TASK REQUIREMENTS:
Copy exactly the lines of the data below that run from the line holding "ออกแบบโบรชัวร์ ระยอง (520, 2494)" through the line holding "ออกแบบโบรชัวร์ เชียงใหม่ (523, 2444)", both ends included.

PROVIDED RECORDS:
* * * * *

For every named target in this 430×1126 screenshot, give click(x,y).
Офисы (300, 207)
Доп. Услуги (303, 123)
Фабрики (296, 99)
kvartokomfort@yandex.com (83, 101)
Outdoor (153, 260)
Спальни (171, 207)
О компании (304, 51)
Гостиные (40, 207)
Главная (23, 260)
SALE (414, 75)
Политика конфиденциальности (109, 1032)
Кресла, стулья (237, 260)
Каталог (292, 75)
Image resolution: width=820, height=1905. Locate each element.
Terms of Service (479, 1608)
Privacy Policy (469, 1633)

* * * * *

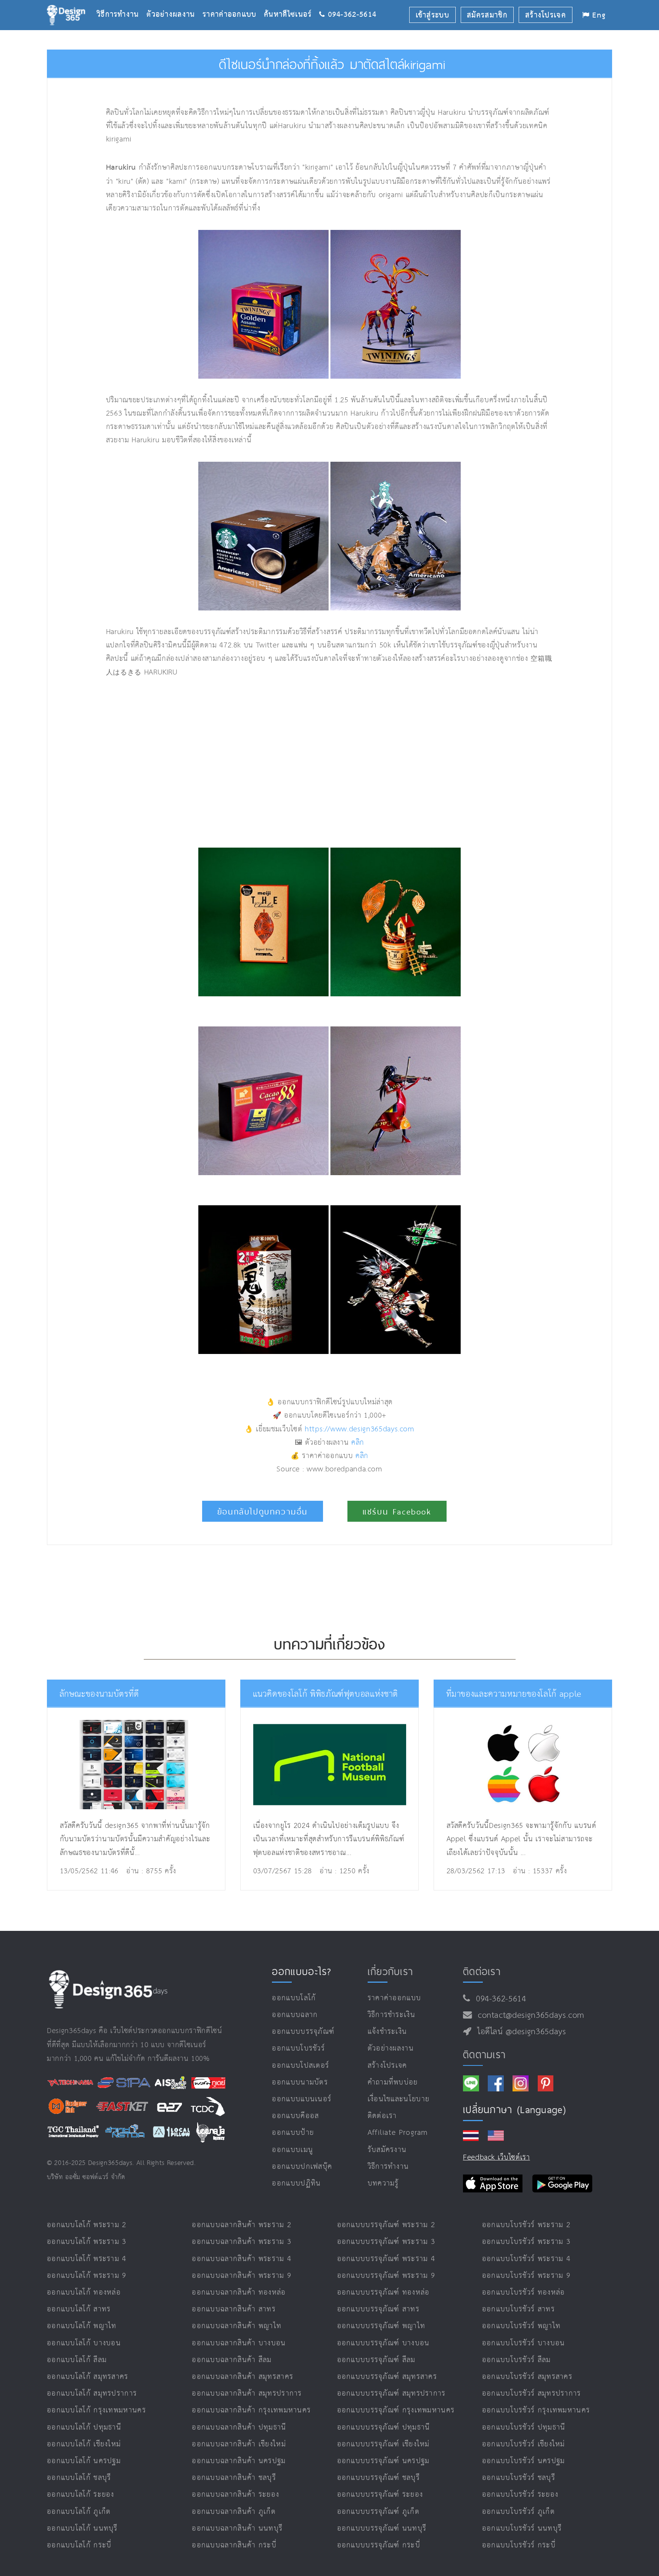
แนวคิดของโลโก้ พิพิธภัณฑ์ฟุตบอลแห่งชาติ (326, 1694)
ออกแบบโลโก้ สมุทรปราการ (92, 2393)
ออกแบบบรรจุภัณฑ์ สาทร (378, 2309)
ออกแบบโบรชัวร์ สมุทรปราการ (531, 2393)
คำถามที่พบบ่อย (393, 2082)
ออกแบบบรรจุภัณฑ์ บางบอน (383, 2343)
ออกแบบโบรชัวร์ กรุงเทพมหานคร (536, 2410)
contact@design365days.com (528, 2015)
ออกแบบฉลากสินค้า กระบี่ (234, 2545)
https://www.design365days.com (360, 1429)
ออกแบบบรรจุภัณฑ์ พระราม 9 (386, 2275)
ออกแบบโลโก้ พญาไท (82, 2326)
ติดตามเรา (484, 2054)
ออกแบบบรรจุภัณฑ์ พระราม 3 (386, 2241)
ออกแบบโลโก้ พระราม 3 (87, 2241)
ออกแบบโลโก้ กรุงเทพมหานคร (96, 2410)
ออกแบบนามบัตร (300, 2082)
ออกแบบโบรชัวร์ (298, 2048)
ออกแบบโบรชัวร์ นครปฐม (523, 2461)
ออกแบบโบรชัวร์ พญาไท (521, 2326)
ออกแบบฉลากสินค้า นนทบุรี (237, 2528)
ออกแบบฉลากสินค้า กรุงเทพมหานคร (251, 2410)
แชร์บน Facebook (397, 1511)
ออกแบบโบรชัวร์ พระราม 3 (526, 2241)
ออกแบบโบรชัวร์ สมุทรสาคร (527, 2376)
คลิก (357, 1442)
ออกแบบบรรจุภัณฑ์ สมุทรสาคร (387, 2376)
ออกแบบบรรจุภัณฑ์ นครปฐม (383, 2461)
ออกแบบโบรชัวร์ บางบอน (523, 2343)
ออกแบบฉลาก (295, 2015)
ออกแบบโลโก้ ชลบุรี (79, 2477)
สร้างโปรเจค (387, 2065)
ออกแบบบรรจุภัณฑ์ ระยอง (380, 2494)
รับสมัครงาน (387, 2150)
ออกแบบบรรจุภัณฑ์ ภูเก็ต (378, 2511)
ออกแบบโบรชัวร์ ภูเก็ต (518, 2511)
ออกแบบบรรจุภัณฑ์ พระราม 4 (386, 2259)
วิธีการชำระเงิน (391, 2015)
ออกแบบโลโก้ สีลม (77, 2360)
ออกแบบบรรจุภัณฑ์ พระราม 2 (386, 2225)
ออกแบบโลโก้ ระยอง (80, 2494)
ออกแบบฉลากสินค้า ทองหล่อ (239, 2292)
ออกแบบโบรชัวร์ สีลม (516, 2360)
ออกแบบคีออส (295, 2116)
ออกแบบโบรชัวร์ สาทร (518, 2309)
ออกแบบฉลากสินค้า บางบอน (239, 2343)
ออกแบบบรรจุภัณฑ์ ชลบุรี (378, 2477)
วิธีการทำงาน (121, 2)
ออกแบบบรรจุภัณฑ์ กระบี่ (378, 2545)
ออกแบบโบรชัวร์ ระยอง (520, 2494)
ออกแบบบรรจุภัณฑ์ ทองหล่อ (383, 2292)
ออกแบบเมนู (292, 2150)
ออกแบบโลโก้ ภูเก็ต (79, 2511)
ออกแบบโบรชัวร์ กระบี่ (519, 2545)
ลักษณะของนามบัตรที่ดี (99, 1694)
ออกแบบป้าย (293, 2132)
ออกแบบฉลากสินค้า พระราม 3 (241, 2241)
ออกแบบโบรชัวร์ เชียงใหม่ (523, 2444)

* * * * *

TASK ANSWER:
ออกแบบโบรชัวร์ ระยอง (520, 2494)
ออกแบบบรรจุภัณฑ์ ทองหล่อ (383, 2292)
ออกแบบเมนู (292, 2150)
ออกแบบโลโก้ ภูเก็ต (79, 2511)
ออกแบบโบรชัวร์ กระบี่ (519, 2545)
ลักษณะของนามบัตรที่ดี (99, 1694)
ออกแบบป้าย (293, 2132)
ออกแบบฉลากสินค้า พระราม 3 (241, 2241)
ออกแบบโบรชัวร์ เชียงใหม่ (523, 2444)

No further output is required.